The first meeting of cumnock area diabetes support will be held on Wed 14th November at Cumnock Town Hall starting at 19.30Hrs. It would be nice if anyone from this forum who lives in the area or nearby could come along. If you do please come and say hello to me, I will be the rather panic stricken looking one. If all goes well will be holding firther meetings on the second Wednesday of each month.
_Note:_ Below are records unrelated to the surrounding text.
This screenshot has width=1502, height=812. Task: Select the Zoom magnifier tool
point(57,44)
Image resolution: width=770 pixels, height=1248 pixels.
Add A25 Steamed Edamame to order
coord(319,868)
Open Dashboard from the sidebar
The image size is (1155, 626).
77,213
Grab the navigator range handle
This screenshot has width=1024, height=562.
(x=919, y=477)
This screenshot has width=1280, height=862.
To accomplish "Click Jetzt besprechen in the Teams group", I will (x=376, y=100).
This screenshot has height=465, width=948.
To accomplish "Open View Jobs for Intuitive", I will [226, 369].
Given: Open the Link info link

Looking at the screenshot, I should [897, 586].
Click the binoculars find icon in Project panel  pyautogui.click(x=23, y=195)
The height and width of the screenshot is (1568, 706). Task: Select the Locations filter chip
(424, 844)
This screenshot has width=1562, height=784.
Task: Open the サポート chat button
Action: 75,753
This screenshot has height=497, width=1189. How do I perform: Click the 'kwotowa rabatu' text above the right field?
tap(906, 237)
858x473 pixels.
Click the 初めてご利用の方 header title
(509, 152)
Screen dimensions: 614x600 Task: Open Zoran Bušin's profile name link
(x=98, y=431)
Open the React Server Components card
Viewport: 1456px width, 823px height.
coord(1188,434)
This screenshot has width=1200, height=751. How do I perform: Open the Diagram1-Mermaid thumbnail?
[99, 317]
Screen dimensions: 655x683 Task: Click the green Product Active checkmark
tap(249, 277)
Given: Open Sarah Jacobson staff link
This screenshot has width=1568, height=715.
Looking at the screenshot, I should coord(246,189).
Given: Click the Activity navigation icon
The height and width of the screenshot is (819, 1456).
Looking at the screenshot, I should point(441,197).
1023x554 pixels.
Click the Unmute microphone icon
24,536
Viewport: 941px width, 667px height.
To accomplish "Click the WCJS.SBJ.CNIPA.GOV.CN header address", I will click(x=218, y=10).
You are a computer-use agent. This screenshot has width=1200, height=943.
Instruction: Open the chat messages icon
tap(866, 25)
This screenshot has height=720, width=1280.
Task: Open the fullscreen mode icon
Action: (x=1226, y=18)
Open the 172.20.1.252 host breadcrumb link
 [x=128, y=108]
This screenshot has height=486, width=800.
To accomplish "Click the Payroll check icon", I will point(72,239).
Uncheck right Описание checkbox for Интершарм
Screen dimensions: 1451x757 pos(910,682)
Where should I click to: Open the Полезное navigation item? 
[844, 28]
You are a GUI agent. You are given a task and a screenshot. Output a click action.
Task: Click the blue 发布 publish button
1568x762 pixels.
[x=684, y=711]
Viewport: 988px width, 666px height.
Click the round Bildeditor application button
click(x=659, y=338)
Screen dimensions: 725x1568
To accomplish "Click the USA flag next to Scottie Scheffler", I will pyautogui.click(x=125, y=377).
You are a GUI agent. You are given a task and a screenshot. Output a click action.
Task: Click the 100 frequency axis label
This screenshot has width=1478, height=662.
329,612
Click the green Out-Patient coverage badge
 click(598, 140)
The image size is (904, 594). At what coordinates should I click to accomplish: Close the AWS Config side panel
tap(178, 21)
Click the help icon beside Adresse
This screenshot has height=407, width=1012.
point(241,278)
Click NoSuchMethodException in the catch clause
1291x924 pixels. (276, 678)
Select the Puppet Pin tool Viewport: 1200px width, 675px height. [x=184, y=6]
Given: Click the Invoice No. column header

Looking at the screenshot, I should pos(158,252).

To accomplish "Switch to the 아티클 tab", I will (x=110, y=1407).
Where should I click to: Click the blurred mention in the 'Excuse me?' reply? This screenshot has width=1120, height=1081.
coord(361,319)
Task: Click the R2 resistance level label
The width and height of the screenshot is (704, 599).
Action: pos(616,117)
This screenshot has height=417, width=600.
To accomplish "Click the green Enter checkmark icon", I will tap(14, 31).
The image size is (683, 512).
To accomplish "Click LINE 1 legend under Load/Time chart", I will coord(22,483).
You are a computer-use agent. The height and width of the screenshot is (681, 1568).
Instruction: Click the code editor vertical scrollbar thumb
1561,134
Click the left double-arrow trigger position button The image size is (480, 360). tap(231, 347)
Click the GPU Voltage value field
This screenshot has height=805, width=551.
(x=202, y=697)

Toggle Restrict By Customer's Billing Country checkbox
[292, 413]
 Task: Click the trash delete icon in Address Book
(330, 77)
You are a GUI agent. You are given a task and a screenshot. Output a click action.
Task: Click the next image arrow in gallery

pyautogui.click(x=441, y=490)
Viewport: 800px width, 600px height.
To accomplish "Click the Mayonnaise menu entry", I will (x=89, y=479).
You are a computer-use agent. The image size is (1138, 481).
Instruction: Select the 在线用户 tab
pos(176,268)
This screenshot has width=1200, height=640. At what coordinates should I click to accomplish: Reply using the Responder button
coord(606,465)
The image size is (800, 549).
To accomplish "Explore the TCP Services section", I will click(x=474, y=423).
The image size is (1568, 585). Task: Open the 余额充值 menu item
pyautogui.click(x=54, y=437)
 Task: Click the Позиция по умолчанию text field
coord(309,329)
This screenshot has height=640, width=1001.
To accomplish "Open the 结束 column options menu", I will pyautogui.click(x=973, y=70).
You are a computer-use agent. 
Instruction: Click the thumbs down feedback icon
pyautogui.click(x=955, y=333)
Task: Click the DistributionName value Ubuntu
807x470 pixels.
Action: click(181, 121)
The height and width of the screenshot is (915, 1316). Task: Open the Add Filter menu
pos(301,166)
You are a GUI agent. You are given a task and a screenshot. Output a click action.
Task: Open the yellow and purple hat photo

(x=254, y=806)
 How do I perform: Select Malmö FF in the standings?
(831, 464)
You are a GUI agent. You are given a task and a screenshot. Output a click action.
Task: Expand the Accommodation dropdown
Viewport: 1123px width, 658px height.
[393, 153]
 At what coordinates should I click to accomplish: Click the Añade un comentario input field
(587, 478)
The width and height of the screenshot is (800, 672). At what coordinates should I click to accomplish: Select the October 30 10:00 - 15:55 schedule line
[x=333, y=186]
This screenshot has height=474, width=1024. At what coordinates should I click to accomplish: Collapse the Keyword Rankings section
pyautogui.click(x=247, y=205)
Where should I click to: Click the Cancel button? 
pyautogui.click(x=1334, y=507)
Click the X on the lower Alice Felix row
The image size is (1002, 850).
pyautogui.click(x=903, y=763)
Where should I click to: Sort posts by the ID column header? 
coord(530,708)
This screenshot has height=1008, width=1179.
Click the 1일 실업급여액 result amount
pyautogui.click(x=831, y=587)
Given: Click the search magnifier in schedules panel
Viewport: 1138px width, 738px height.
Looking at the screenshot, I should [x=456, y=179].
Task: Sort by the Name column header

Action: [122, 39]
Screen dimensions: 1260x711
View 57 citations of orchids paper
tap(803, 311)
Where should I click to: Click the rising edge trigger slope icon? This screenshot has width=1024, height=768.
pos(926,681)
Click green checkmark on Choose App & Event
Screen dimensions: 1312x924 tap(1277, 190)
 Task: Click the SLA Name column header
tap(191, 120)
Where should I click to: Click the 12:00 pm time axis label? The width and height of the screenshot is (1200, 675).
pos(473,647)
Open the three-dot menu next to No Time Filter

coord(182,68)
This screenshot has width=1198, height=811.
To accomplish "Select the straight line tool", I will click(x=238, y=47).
Your thoughts on this would be appreciated


----------



## Northerner (Sep 28, 2012)

Wishing you every success, I hope lots of people turn up


----------



## Marier (Sep 28, 2012)

Hi mercury05  

I am just 20 odd  miles away so il check Diary and getback to you


----------



## mercury05 (Sep 28, 2012)

*support group*

thanks Marier, could do with all the support I can get


----------



## HOBIE (Sep 28, 2012)

Well done for setting this up,  Hope everything works out with lots of people turning up !


----------



## mercury05 (Oct 3, 2012)

Just got the local newspaper  and local radio to support me and give me some publicity


----------



## Northerner (Oct 3, 2012)

mercury05 said:


> Just got the local newspaper  and local radio to support me and give me some publicity



Excellent!


----------



## Marier (Oct 4, 2012)

Thats Fab


----------



## HOBIE (Oct 4, 2012)

I am right into Google Earth. & is cumnock near ayr, just below glasgow.       A nice place to be !!  When you get sorted give us the address & time


----------



## mercury05 (Oct 5, 2012)

Hi Hobie

I like Google Earth too.  The first meeting will be held at Cumnock Tow Hall, Glaisnock st, the postcode for google is KA18 1BY.  When you find it go to street view, it's a lovely building recently renovated.  The time is 19.30 - 21.00.


----------



## mercury05 (Oct 8, 2012)

Just gone round the town putting up my posters for first meeting. all going well so far


----------



## mercury (Oct 23, 2012)

*Update*

Had a reply from councillor kathy Morrice, (Spokesperson for Community Wellbeing) East Ayrshire Council, accepting my invitation to my first meeting on Nov 14th.


----------



## Northerner (Oct 23, 2012)

mercury said:


> Had a reply from councillor kathy Morrice, (Spokesperson for Community Wellbeing) East Ayrshire Council, accepting my invitation to my first meeting on Nov 14th.



Excellent!


----------



## HOBIE (Oct 26, 2012)

Good for you Mercury, sounds very possitive & good, councilors who care


----------